Ryan does that thing that has always annoyed Sam since the moment Mary introduced him as her boyfriend four months ago. That little breathy laugh at nothing, not even a full laugh—just huh through the nose. Like your presence is amusing enough. “Choi, you can’t walk into my rehearsal and tell me how to run it.”
“I’m not telling you what to do,” Sam says evenly. “I’m just saying, being humane can’t hurt you that much?”
Ryan turns to sit again, like that’s that. “Let’s run again.”
Sam watches the girls swallow before they managed to grab, eyes flickering to Sam and then Sophia. They get back to running harmonies like nothing happened, but Sam sees the way their eye flicker to the clock and the bags on the table.
He should leave, logically, he knows that. He should probably find where the hell Mary is. But Dumb Ryan gets on his nerves again. “No, no--” his voice is sharp. “That pitch is flat. You’re pushing from your throat, Megan, come on.”
Sam does the mature thing and leans close to Ryan, reading the sheet music with his head almost on Ryan’s shoulder. He hears one of the girls snort. “Can I help you?”
“That’s not a pitch issue,” Sam says. “It’s breath support. Maybe don’t ask them to sustain without reset. They’re tired.”

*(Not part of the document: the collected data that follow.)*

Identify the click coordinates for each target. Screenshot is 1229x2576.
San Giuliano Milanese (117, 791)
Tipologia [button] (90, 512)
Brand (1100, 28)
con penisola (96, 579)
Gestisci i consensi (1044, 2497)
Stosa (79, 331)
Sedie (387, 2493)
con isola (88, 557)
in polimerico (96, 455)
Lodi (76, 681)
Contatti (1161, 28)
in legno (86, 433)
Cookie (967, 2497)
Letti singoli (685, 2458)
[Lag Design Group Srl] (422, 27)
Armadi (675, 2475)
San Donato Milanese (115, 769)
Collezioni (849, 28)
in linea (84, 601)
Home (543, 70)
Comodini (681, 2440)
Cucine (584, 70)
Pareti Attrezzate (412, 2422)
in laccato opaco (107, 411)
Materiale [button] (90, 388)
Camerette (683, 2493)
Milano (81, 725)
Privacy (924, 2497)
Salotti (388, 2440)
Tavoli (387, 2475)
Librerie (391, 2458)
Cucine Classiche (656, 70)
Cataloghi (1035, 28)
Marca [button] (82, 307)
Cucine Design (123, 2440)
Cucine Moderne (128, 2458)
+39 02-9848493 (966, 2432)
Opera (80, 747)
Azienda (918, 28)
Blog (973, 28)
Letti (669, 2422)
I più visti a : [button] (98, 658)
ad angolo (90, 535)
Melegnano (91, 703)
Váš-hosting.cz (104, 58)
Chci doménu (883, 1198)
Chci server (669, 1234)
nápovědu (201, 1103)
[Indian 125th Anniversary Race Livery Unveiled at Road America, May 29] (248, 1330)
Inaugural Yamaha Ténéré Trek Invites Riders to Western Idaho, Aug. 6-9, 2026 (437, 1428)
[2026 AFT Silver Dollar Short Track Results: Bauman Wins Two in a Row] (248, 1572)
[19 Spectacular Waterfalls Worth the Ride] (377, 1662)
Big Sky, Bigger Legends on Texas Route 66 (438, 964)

Really, Sam isn’t usually like this. He’s polite, mostly. Too Korean to be a brat. But Dumb Ryan always brought the worst of him, and he’s particularly not fond of people who justify a poor attitude with whatever made-up title they think gives them power.
“Sam, please,” Ryan says, smile thin. “I didn’t ask for a Broadway dropout to assist my sessions.”
“Then maybe don’t run your sessions like you want them to drop out too.”
Sophia calls his name, raises an eyebrow he’s familiar with: behave.
Ryan’s nose flares, and he looks around to check who’s witnessing his humiliation. Sam tightens the black belt around his waist, a thoughtless tug, muscle memory recall of technique. Maybe that’s what sets Ryan off.
Some unconscious, animal thing. Posturing without meaning to.
Sam doesn’t see the punch coming.
It’s fast and sloppy-- all shoulder and ego. Sam briefly thinks about poor technique. Then there’s the dull crack-- wet, like knuckles hitting cartilage instead of bone. Pressure caves his face inward, familiar and sharp, and everything is a mess of heat and tears and red.
He’s taken enough kicks to the face to know better than to panic. Tastes like iron. Feels it warm against his upper lip, already dripping. He laughs once—disbelieving, mostly-- even as his eyes burn with tears.
If he were Ryan, and his hand probably wasn’t broken, he’d swing again just for that.
Ryan swears loudly, clutching his hand.
Sophia is between them instantly, one hand on Sam’s chest, the other trying to look at his nose. “Jesus—Sam—”
He lets her see because he’s ruined her day enough as it is. She tilts his head back and the blood falls on his mouth. He feels it when he grins at Ryan. “Hey, you good?”
Dumb Ryan glares.
“Because,” Sam adds lightly. “I think you broke your hand.”
note: fun one to write, hope you like it!!